Histograms representing the number of UCN1-positive neurons and percent UCN1-positive pixels within the supraoculomotor region in each treatment group (n=5/group). A. E or E+P significantly increased the number of UCN1-positive neurons in 7 of 8 levels analyzed (ANOVAs range p < 0.0025 to 0.038; not shown). When all 8 levels were combined, E and E+P significantly increased the mean number of UCN1-positive neurons per section compared to placebo-treated controls (ANOVA, p<0.0029). B. E and E+P also significantly increased the percent of UCN1-positive pixels in the supraoculomotor region in all 8 levels analyzed (ANOVAs range p < 0.0001 to 0.037; not shown). When the levels were combined, E and E+P significantly increased the mean percent of UCN1-positive pixels compared to placebo controls (ANOVA, p<0.0001). Symbols are as described in Figure 2.

Figure 12

Representative montages illustrating immunostaining for UCN1 fibers in the caudal linear nucleus from ovariectomized monkeys treated with placebo (Ovx), estrogen (E) or estrogen +progesterone (E+P) for one month (n=5/group). The UCN1 immunostained fibers have been segmented from background in blue. The box demarcates the region of interest that was analyzed at this level. The size of the region of interest varied at each anatomical level, but it was always held constant across all animals.

Figure 13

Histogram representing the percent of UCN1-positive pixels in the caudal linear nucleus from ovariectomized monkeys treated with placebo (Ovx), estrogen (E) or estrogen +progesterone (E+P) for one month (n=5/group). E or E+P significantly increased the percent of CRF-positive pixels in the caudal linear raphe nucleus at all 3 levels examined (ANOVAs range p < 0.0034 to 0.0097; not shown). When all 3 levels were combined, E and E+P significantly increased the percent of UCN1-positive pixels compared to Ovx placebo-treated controls (ANOVA, p<0.0001).

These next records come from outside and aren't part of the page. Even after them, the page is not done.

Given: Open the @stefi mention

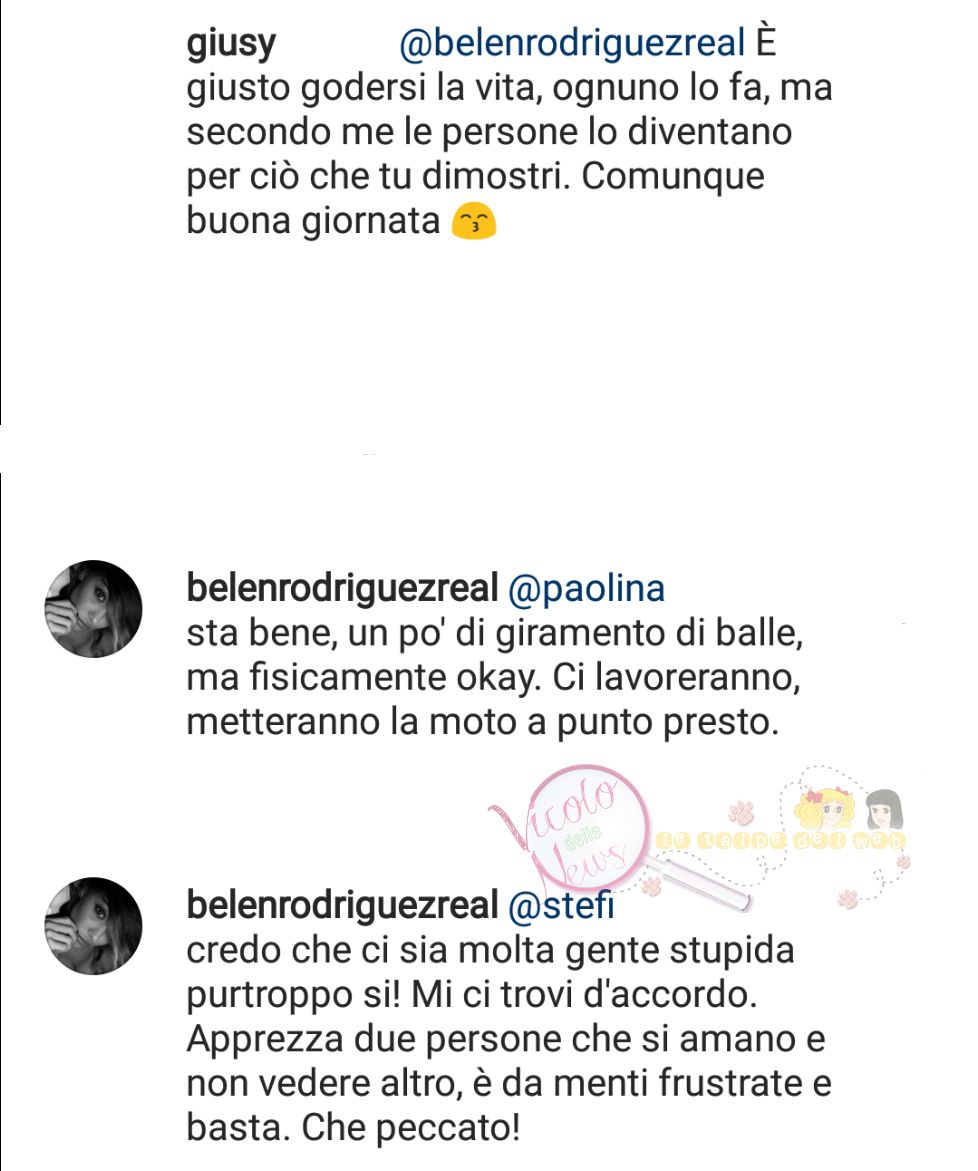Looking at the screenshot, I should tap(561, 905).
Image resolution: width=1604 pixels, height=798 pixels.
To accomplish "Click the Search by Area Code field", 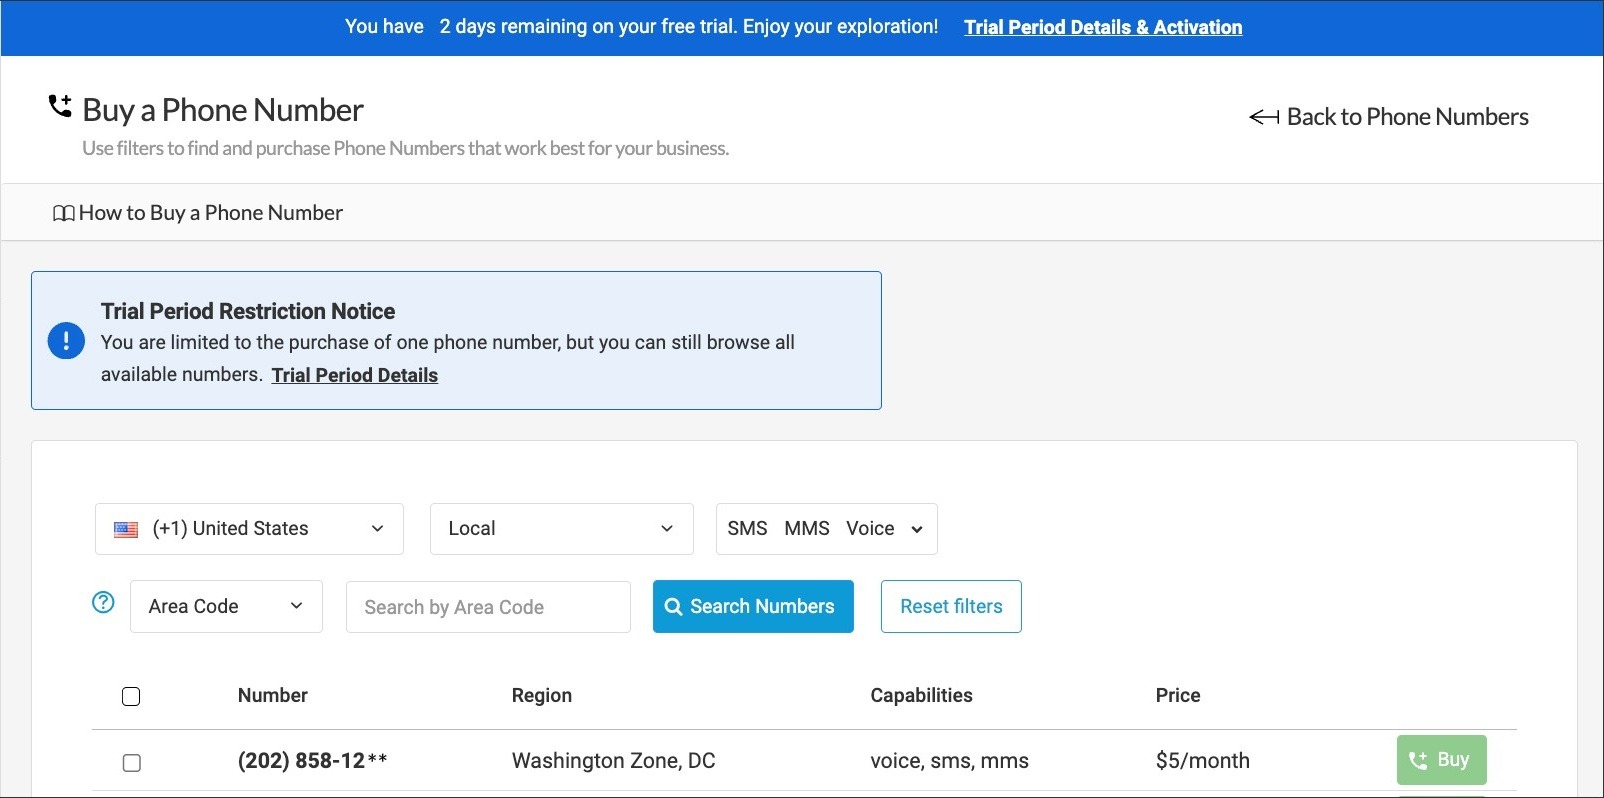I will pos(488,607).
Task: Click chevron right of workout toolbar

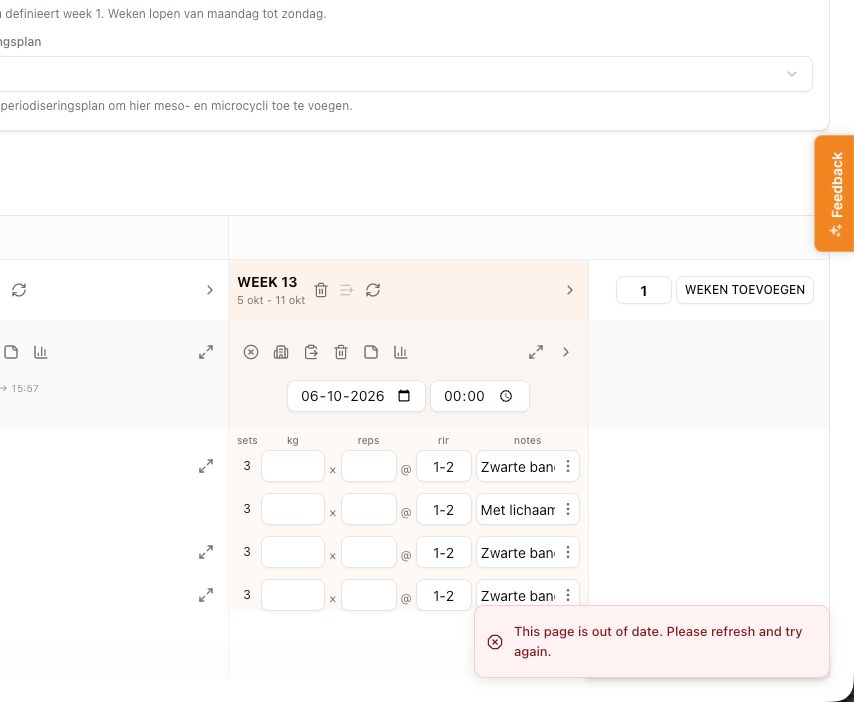Action: (566, 352)
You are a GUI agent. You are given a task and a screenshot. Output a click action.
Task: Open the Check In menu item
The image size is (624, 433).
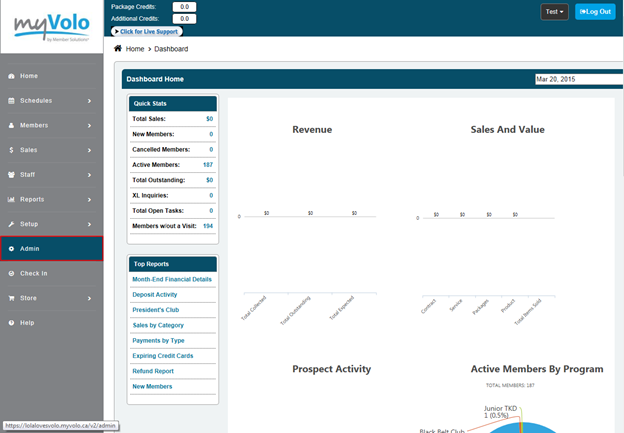33,273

Symbols are as described in Figure 2.

Figure 14

Neurons in the supraoculomotor region of an E+P treated animal immunostained with antibodies against human UCN1 and nuclear estrogen receptor beta (ERβ). Top. Neuron immunostained for UCN1 only, visualized as a reddish-brown precipitate in the cytoplasm. There is no staining in the nucleus (single head arrow). Bottom. Neuron immunostained for UCN1 and ERβ. The immunostaining for ERβ appears purple and fills the nucleus (double headed arrow), while the reddish-brown precipitate for UCN1 fills the neuronal cytoplasm.

Figure 15

A diagram of the hypothesized interactions of ovarian hormones and midbrain stress systems. We show herein that E±P decrease CRF innervation of the dorsal and median raphe nuclei, the location of serotonin cell bodies that project to the forebrain. In addition, E±P decrease CRF-R1 and increase CRF-R2 on serotonin neurons. We also show that E±P increases UCN1 production and fiber density rostral to the dorsal raphe, and those UCN1 neurons contain ERβ. PR is also likely present in UCN1 neurons that colocalize CART (Lima et al., 2008). We have previously shown that serotonin neurons contain ERβ and PR, which in turn increase production of serotonin (Bethea, 1993, 1994, Gundlah et al., 2001). We speculate that serotonin projects to the hypothalamus and stimulates an inhibitory interneuron that inhibits CRF production in the PVN (Bethea and Centeno, 2008). This does not rule out a direct action of E±P on CRF in the PVN, but an inhibitory effect has not been observed in molecular studies.